**Data for the task**
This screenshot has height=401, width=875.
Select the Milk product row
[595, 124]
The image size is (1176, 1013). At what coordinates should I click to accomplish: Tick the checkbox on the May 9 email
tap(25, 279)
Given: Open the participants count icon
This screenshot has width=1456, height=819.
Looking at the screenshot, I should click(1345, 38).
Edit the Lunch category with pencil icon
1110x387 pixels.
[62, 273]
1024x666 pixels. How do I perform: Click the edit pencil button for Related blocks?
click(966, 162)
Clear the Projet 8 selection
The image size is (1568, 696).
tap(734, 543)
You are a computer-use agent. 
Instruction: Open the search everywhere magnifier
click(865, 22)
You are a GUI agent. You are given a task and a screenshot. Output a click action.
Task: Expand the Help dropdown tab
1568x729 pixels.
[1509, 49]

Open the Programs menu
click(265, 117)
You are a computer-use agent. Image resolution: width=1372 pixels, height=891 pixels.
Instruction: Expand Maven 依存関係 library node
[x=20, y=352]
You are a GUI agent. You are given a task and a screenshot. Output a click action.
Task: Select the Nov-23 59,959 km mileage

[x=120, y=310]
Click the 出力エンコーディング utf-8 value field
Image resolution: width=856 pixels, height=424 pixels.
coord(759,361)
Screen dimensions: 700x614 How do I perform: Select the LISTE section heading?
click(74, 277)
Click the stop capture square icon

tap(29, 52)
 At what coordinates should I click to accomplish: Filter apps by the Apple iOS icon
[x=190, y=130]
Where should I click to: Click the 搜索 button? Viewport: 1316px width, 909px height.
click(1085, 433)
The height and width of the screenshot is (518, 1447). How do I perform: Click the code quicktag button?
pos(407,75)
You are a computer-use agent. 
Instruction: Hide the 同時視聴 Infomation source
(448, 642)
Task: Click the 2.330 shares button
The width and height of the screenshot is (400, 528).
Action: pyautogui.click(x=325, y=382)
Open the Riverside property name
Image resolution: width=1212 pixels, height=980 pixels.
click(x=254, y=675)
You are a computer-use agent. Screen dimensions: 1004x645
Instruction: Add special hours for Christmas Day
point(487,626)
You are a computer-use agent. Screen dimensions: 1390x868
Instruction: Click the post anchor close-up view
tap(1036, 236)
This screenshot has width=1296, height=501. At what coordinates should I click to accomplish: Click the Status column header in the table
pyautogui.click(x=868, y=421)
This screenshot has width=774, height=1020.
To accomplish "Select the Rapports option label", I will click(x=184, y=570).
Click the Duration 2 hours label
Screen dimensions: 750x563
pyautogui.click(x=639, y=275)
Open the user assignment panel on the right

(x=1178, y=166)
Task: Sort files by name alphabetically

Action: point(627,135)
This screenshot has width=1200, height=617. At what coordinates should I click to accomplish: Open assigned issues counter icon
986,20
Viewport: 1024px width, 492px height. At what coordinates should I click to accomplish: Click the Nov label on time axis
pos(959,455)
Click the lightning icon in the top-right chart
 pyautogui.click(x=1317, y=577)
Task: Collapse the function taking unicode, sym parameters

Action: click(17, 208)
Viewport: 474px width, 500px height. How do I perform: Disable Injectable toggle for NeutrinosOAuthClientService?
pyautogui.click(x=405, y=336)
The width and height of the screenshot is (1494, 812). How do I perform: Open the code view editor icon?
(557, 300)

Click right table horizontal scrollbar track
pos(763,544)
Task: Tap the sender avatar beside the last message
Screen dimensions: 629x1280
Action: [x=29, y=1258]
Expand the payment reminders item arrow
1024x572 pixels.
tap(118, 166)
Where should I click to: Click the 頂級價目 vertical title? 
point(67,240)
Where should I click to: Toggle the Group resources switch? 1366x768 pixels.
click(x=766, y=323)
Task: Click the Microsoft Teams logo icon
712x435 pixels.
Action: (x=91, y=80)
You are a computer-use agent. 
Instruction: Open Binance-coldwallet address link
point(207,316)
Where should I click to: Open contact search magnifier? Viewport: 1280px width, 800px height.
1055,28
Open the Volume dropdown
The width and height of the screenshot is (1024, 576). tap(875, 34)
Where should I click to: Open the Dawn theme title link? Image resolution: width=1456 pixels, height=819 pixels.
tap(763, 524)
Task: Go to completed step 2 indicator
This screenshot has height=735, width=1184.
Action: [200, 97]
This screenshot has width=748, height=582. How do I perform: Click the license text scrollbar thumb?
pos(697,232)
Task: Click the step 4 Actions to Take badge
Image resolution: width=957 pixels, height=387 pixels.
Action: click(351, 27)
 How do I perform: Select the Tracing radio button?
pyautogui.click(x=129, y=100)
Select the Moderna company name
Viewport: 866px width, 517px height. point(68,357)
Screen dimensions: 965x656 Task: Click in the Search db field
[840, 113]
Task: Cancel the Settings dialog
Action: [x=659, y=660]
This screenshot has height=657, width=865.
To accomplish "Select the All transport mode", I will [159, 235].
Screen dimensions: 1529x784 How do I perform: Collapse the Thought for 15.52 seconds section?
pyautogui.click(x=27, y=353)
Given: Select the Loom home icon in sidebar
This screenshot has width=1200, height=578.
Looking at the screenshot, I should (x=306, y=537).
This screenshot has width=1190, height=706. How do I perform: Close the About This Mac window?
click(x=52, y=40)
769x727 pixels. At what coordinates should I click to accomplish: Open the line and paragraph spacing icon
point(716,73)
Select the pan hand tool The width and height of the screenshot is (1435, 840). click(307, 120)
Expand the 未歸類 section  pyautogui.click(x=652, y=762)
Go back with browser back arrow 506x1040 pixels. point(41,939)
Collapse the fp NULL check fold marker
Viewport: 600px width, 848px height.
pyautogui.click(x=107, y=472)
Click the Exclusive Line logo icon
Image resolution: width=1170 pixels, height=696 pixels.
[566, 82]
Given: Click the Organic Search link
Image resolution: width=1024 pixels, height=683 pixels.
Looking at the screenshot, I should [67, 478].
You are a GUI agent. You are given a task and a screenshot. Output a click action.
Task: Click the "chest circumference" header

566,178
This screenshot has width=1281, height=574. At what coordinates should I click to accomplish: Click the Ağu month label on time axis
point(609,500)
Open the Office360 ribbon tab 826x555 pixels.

**Exercise objective**
Copy every line of the entries above in which "logo" occurs.

**Written answer**
Task: Click the Microsoft Teams logo icon
Click the Exclusive Line logo icon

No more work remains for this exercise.